Brief >>
Each record is to be duplicated exactly, with nothing added.

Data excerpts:
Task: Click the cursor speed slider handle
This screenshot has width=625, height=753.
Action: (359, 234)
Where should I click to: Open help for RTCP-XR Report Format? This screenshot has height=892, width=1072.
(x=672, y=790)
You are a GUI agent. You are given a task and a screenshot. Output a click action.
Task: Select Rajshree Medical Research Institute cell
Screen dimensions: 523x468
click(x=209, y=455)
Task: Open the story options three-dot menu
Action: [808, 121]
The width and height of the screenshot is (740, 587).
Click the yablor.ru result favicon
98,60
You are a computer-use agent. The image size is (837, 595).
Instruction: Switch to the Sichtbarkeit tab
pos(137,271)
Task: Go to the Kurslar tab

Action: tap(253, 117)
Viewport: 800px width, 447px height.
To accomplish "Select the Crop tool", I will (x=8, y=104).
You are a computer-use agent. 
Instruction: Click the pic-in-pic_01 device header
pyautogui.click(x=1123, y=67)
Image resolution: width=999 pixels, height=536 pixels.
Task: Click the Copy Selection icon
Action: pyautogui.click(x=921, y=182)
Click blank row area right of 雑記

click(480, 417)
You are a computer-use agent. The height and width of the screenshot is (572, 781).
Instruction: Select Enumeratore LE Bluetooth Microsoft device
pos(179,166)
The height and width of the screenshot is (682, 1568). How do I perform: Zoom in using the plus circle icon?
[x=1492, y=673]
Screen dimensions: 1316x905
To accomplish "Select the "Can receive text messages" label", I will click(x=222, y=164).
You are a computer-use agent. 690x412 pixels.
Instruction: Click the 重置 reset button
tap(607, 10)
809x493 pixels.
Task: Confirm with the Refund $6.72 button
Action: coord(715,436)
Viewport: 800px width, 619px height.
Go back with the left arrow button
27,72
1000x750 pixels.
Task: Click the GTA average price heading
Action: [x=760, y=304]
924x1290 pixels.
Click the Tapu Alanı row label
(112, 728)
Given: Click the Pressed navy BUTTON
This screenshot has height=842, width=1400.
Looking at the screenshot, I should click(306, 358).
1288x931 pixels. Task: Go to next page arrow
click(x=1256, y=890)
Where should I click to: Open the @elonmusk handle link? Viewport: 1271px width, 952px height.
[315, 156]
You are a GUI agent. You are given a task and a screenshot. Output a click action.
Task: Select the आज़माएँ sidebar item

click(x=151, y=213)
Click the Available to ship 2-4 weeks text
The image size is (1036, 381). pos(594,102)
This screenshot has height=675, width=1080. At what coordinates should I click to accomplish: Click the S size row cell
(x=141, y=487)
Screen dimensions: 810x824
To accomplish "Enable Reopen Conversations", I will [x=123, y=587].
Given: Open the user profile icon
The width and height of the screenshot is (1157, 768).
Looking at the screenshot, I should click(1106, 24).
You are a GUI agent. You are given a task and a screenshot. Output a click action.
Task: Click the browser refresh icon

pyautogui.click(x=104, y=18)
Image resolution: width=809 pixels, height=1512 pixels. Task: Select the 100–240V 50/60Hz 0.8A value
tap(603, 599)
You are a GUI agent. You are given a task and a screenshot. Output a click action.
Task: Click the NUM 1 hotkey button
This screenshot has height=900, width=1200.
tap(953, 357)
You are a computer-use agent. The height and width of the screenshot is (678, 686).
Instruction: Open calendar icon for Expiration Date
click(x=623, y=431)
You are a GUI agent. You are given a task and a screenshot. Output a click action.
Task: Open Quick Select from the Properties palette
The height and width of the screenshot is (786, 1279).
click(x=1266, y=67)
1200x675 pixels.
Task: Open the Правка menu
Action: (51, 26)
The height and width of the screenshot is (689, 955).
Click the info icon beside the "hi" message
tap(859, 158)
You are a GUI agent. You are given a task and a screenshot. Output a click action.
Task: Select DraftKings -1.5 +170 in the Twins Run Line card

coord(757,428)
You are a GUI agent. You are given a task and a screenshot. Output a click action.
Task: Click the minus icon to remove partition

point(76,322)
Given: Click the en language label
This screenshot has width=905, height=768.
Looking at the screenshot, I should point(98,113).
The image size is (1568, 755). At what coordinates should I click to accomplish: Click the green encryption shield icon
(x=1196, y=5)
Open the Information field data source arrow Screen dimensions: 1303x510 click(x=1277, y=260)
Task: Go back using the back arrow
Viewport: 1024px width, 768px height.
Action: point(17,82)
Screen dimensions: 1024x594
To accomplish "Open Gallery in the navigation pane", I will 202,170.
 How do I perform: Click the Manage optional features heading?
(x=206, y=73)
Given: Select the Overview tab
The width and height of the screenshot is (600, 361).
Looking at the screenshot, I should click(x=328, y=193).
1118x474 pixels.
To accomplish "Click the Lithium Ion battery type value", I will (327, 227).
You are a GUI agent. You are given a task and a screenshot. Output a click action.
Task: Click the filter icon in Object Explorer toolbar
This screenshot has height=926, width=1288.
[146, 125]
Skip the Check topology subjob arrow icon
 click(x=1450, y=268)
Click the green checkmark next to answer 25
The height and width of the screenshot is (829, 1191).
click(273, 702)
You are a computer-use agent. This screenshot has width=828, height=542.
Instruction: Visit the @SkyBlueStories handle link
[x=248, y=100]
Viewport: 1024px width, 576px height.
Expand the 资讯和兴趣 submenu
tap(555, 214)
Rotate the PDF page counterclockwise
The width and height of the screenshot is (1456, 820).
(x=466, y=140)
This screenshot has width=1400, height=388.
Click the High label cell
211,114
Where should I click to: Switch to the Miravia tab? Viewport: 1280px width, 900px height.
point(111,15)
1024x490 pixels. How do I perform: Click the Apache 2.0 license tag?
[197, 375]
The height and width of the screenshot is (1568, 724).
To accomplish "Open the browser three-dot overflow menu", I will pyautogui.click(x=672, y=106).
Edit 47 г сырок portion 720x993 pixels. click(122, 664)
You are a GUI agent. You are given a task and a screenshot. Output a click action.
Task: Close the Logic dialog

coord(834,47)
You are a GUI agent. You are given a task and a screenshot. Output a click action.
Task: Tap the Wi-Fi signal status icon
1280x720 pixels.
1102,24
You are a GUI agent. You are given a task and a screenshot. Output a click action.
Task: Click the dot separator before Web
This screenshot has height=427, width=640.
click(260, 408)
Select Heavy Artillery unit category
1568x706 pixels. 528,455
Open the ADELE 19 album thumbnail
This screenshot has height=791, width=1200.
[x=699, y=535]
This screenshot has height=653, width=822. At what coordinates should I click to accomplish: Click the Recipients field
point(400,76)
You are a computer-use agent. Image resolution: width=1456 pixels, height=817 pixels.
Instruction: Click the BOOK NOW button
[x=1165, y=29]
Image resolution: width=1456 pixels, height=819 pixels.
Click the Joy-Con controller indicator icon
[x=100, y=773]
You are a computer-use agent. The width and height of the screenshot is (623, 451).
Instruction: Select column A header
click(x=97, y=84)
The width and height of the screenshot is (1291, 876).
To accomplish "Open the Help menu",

Answer box >>
Task: Click the cursor speed slider handle
This screenshot has width=625, height=753.
Action: (359, 234)
Where should I click to: Open help for RTCP-XR Report Format? This screenshot has height=892, width=1072.
(x=672, y=790)
You are a GUI agent. You are given a task and a screenshot. Output a click action.
Task: Select Rajshree Medical Research Institute cell
Screen dimensions: 523x468
click(x=209, y=455)
Task: Open the story options three-dot menu
Action: [808, 121]
The width and height of the screenshot is (740, 587).
Click the yablor.ru result favicon
98,60
You are a computer-use agent. The image size is (837, 595).
Instruction: Switch to the Sichtbarkeit tab
pos(137,271)
Task: Go to the Kurslar tab

Action: tap(253, 117)
Viewport: 800px width, 447px height.
To accomplish "Select the Crop tool", I will (x=8, y=104).
You are a computer-use agent. 
Instruction: Click the pic-in-pic_01 device header
pyautogui.click(x=1123, y=67)
Image resolution: width=999 pixels, height=536 pixels.
Task: Click the Copy Selection icon
Action: pyautogui.click(x=921, y=182)
Click blank row area right of 雑記

click(480, 417)
You are a computer-use agent. The height and width of the screenshot is (572, 781).
Instruction: Select Enumeratore LE Bluetooth Microsoft device
pos(179,166)
The height and width of the screenshot is (682, 1568). How do I perform: Zoom in using the plus circle icon?
[x=1492, y=673]
Screen dimensions: 1316x905
To accomplish "Select the "Can receive text messages" label", I will click(x=222, y=164).
You are a computer-use agent. 690x412 pixels.
Instruction: Click the 重置 reset button
tap(607, 10)
809x493 pixels.
Task: Confirm with the Refund $6.72 button
Action: coord(715,436)
Viewport: 800px width, 619px height.
Go back with the left arrow button
27,72
1000x750 pixels.
Task: Click the GTA average price heading
Action: [x=760, y=304]
924x1290 pixels.
Click the Tapu Alanı row label
(112, 728)
Given: Click the Pressed navy BUTTON
This screenshot has height=842, width=1400.
Looking at the screenshot, I should click(306, 358).
1288x931 pixels. Task: Go to next page arrow
click(x=1256, y=890)
Where should I click to: Open the @elonmusk handle link? Viewport: 1271px width, 952px height.
[315, 156]
You are a GUI agent. You are given a task and a screenshot. Output a click action.
Task: Select the आज़माएँ sidebar item

click(x=151, y=213)
Click the Available to ship 2-4 weeks text
The image size is (1036, 381). pos(594,102)
This screenshot has height=675, width=1080. At what coordinates should I click to accomplish: Click the S size row cell
(x=141, y=487)
Screen dimensions: 810x824
To accomplish "Enable Reopen Conversations", I will [x=123, y=587].
Given: Open the user profile icon
The width and height of the screenshot is (1157, 768).
Looking at the screenshot, I should click(1106, 24).
You are a GUI agent. You are given a task and a screenshot. Output a click action.
Task: Click the browser refresh icon

pyautogui.click(x=104, y=18)
Image resolution: width=809 pixels, height=1512 pixels. Task: Select the 100–240V 50/60Hz 0.8A value
tap(603, 599)
You are a GUI agent. You are given a task and a screenshot. Output a click action.
Task: Click the NUM 1 hotkey button
This screenshot has height=900, width=1200.
tap(953, 357)
You are a computer-use agent. The height and width of the screenshot is (678, 686).
Instruction: Open calendar icon for Expiration Date
click(x=623, y=431)
You are a GUI agent. You are given a task and a screenshot. Output a click action.
Task: Open Quick Select from the Properties palette
The height and width of the screenshot is (786, 1279).
click(x=1266, y=67)
1200x675 pixels.
Task: Open the Правка menu
Action: (51, 26)
The height and width of the screenshot is (689, 955).
Click the info icon beside the "hi" message
tap(859, 158)
You are a GUI agent. You are given a task and a screenshot. Output a click action.
Task: Select DraftKings -1.5 +170 in the Twins Run Line card

coord(757,428)
You are a GUI agent. You are given a task and a screenshot. Output a click action.
Task: Click the minus icon to remove partition

point(76,322)
Given: Click the en language label
This screenshot has width=905, height=768.
Looking at the screenshot, I should point(98,113).
The image size is (1568, 755). At what coordinates should I click to accomplish: Click the green encryption shield icon
(x=1196, y=5)
Open the Information field data source arrow Screen dimensions: 1303x510 click(x=1277, y=260)
Task: Go back using the back arrow
Viewport: 1024px width, 768px height.
Action: point(17,82)
Screen dimensions: 1024x594
To accomplish "Open Gallery in the navigation pane", I will 202,170.
 How do I perform: Click the Manage optional features heading?
(x=206, y=73)
Given: Select the Overview tab
The width and height of the screenshot is (600, 361).
Looking at the screenshot, I should click(x=328, y=193).
1118x474 pixels.
To accomplish "Click the Lithium Ion battery type value", I will (327, 227).
You are a GUI agent. You are given a task and a screenshot. Output a click action.
Task: Click the filter icon in Object Explorer toolbar
This screenshot has height=926, width=1288.
[146, 125]
Skip the Check topology subjob arrow icon
 click(x=1450, y=268)
Click the green checkmark next to answer 25
The height and width of the screenshot is (829, 1191).
click(273, 702)
You are a computer-use agent. This screenshot has width=828, height=542.
Instruction: Visit the @SkyBlueStories handle link
[x=248, y=100]
Viewport: 1024px width, 576px height.
Expand the 资讯和兴趣 submenu
tap(555, 214)
Rotate the PDF page counterclockwise
The width and height of the screenshot is (1456, 820).
(x=466, y=140)
This screenshot has width=1400, height=388.
Click the High label cell
211,114
Where should I click to: Switch to the Miravia tab? Viewport: 1280px width, 900px height.
point(111,15)
1024x490 pixels. How do I perform: Click the Apache 2.0 license tag?
[197, 375]
The height and width of the screenshot is (1568, 724).
To accomplish "Open the browser three-dot overflow menu", I will pyautogui.click(x=672, y=106).
Edit 47 г сырок portion 720x993 pixels. click(122, 664)
You are a GUI agent. You are given a task and a screenshot. Output a click action.
Task: Close the Logic dialog

coord(834,47)
You are a GUI agent. You are given a task and a screenshot. Output a click action.
Task: Tap the Wi-Fi signal status icon
1280x720 pixels.
1102,24
You are a GUI agent. You are given a task and a screenshot. Output a click action.
Task: Click the dot separator before Web
This screenshot has height=427, width=640.
click(260, 408)
Select Heavy Artillery unit category
1568x706 pixels. 528,455
Open the ADELE 19 album thumbnail
This screenshot has height=791, width=1200.
[x=699, y=535]
This screenshot has height=653, width=822. At what coordinates should I click to accomplish: Click the Recipients field
point(400,76)
You are a computer-use agent. Image resolution: width=1456 pixels, height=817 pixels.
Instruction: Click the BOOK NOW button
[x=1165, y=29]
Image resolution: width=1456 pixels, height=819 pixels.
Click the Joy-Con controller indicator icon
[x=100, y=773]
You are a computer-use agent. The width and height of the screenshot is (623, 451).
Instruction: Select column A header
click(x=97, y=84)
The width and height of the screenshot is (1291, 876).
To accomplish "Open the Help menu",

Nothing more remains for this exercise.